A chuva deu uma trégua nesta quinta-feira (23), mas os reflexos do grande volume de água que caiu nos últimos dias ainda preocupam no Rio Grande do Sul. Agora, a atenção está voltada para o Guaíba, que deve continuar subindo e alcançar a cota de alerta entre sexta-feira (24) e sábado (25).
Segundo o professor Fernando Dornelles, do Instituto de Pesquisas Hidráulicas (IPH) da UFRGS, a previsão é de que o nível do Guaíba fique entre 2,50 e 2,60 metros na régua do Cais Mauá, em Porto Alegre. Com esse nível, já podem ocorrer alagamentos, principalmente nas ilhas da Capital.

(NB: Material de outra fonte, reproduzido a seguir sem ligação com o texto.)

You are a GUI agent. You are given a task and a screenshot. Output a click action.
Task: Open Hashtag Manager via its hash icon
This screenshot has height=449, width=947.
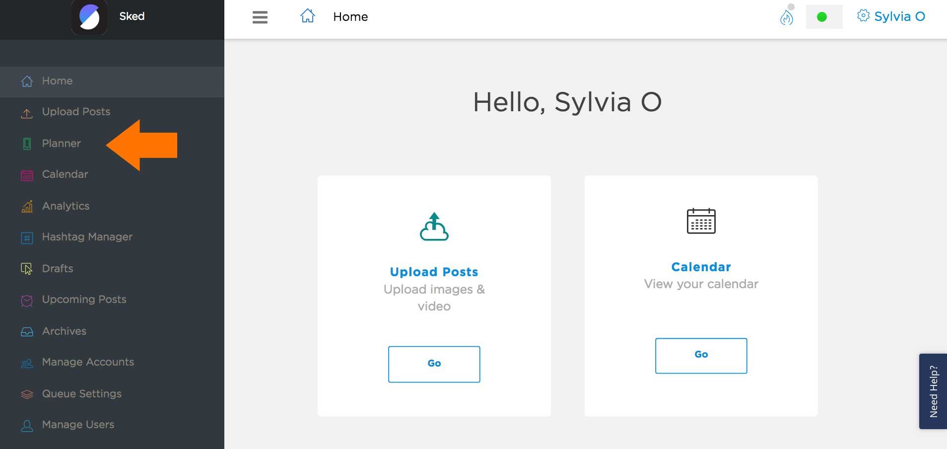pyautogui.click(x=26, y=237)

Enquanto isso, o Rio Taquari, que atingiu o pico da cheia em Lajeado nesta quinta-feira, começou a baixar. A enchente foi provocada pelas fortes chuvas registradas nas cidades onde nascem os rios que formam a bacia do Taquari, como Ibirapuitã, Paraí e Marau.
Já no Rio Jacuí, a situação é diferente. A água leva mais tempo para chegar ao Guaíba e perde força ao longo do percurso, o que reduz os impactos da cheia.
O Serviço Geológico do Brasil (SGB) e a Defesa Civil seguem acompanhando a situação em diferentes regiões do Estado. Nas bacias dos rios dos Sinos e Gravataí, existe risco de os níveis se aproximarem da cota de inundação, principalmente nos municípios de Montenegro e Nova Santa Rita.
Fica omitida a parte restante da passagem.